Crazy times in the world of the Hollywood teen idol types, crazy bed-hopping, ring-giving, ring-flinging times. Movie stars, pop sensations, reality TV alumni, all of them swapping husbands and wives and mortgages like there's no tomorrow, maybe on account of for some of them there ain't.
For some of them, see, t'is a fairly wretched road they wander, out their minds with terror night and day, knowing that they're less than one slip, one bad record, one crappy flick, one shitty performance, less than half of that away from the useless novelty album nobody buys, from the presenting stint on a show nobody watches even though last week someone said they had Devendra Banhardt on singin bout his beard, I dunno, I didn't see it.
All that attention, all that pressure for to be ON 24-7, whether on the screen or wanderin cross the road from the pub you threw up in just now, all that scrutiny and the like, what it all boils down to is that you end up looking for someone who knows that kinda horror, someone who can identify with the mania in the eyes, who knows that if you're out your last gut with paranoia, it's not cause it's your "bad week", it's cause most likely you woke up and found ninety-three reporters tween the sheets of the King Size, scribbling down every half-uttered dream-spiel, taking pictures of every inch of the thighs for a spread concerning "Oh My God - Celebrities What Let Themselves Go Somethin Awful".
So what we find is that these folks with the sides of the faces all roasted orange with the spotlight glare, they wanna wake up beside folks who also know that no, I need to lay on this side, on account of the photos are always taken from the other.
To cut a long story short I lost my mind. To cut it shorter still, these young white-hot celeb types are never happier than when getting hitched to one another, everyone marrying into each other's circle, a whole big Amish love-in.
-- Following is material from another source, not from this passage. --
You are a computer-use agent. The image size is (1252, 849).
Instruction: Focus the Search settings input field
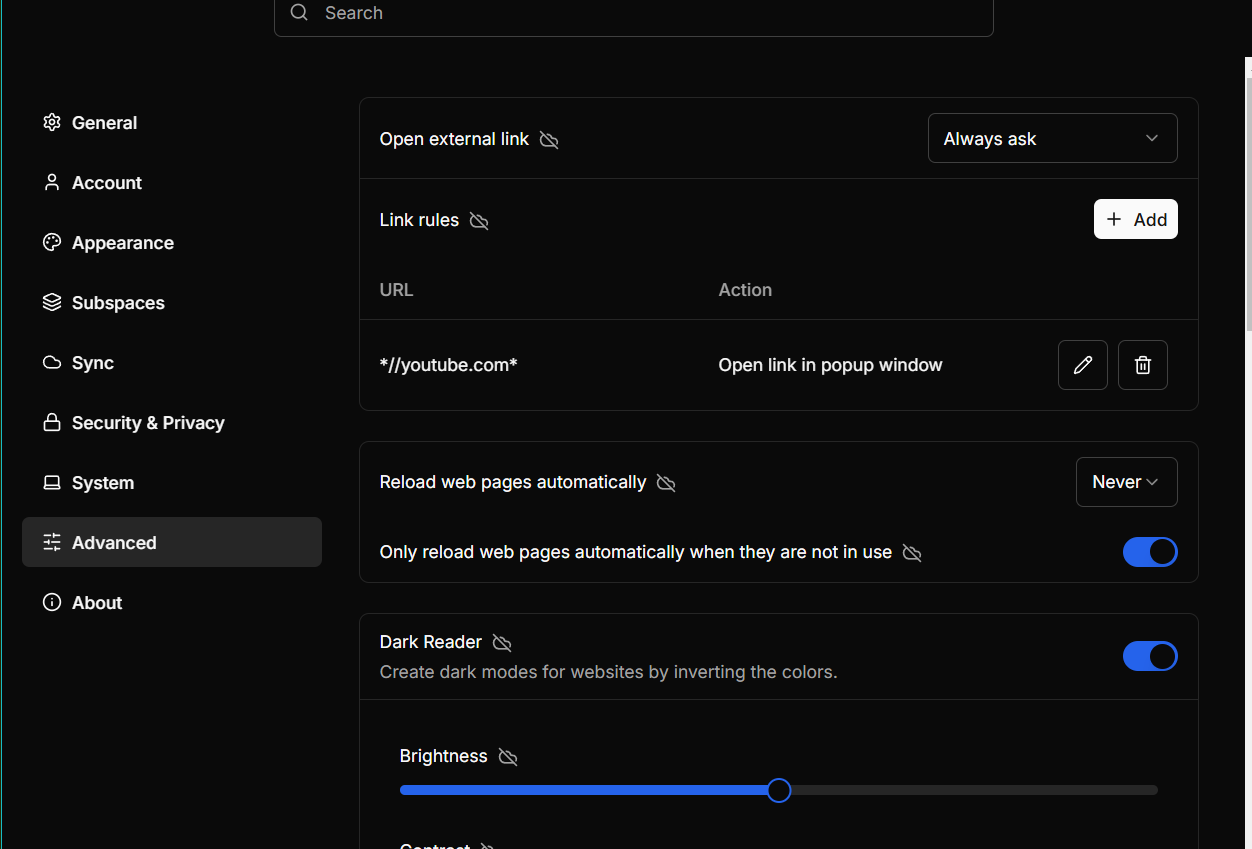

And what a man notices is that I know folks who been married 64 years and never so much as thought of an erotic verse concerning someone else they maybe saw on a train one day, and yet these young celeb types, so high on one another according to the papers and the magazines and the wretched appearances on talk-shows, they can't go from here to there without picking up sixteen divorce suits on the way.








Article comments
1 - DrPat
"on the verge of collapse on account of a sour word in Starbucks"
There y'go -- for ever-lasting marital bliss, stay outta Starbucks!
[snicker]
Thanks for sharing this insider info, oh Duke!
2 - Joanie
I'm disappointed that Craig Ferguson and I didn't make the list.
I'm boycotting TEEN People until they include us!
3 - DJRadiohead
I sense a podcast segment here.
I didn't realize that Hilton bird ever got out of the portable porno racket.
4 - gypsyman
Duke, Duke, unrequited dream love for the Dunst lovely is the place where heartbreak dwells, down at the end of Hollywood blvd. where all the other broken dreams die lonely misbegotten deaths.
But don't listen to me, I still yearn for the soft embrace of teen kittens who are dead and buried, as far as fame and fortune would have us belive. Hold on to the dreams, sometimes they are the only mementoes of some people's careers.